━━━━━ Extracted data ━━━━━

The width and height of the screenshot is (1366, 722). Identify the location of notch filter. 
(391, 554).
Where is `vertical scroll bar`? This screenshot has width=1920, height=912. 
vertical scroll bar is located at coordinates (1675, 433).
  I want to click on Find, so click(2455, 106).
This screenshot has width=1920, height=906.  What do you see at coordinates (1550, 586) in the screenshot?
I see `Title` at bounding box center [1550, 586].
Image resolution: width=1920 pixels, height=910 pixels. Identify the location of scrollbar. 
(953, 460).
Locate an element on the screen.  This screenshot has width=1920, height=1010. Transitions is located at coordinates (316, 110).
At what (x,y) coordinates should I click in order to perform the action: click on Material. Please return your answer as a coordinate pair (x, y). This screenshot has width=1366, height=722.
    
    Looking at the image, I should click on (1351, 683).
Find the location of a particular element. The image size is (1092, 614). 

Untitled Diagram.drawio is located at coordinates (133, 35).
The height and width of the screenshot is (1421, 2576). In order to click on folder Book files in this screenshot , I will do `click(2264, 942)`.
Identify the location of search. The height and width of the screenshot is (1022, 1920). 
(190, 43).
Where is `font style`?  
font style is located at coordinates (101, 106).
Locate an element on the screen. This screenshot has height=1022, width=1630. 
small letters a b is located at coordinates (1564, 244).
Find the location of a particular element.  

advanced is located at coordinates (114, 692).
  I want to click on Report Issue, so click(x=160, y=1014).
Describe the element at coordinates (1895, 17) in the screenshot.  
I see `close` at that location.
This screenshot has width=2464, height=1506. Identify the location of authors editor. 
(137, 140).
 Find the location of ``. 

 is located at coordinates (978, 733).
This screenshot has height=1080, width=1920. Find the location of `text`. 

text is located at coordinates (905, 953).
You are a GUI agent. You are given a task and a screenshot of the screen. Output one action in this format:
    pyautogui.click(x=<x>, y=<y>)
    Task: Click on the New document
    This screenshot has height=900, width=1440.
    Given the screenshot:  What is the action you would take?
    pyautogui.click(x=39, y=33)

━━━━━

_Task details_
Recast the part of the records above that opens with the line containing "You are a GUI" and closes with the line containing "you would take?" as a numbered list, omitting any blank lines.

_Written answer_
1. You are a GUI agent. You are given a task and a screenshot of the screen. Output one action in this format:
2.     pyautogui.click(x=<x>, y=<y>)
3.     Task: Click on the New document
4.     This screenshot has height=900, width=1440.
5.     Given the screenshot:  What is the action you would take?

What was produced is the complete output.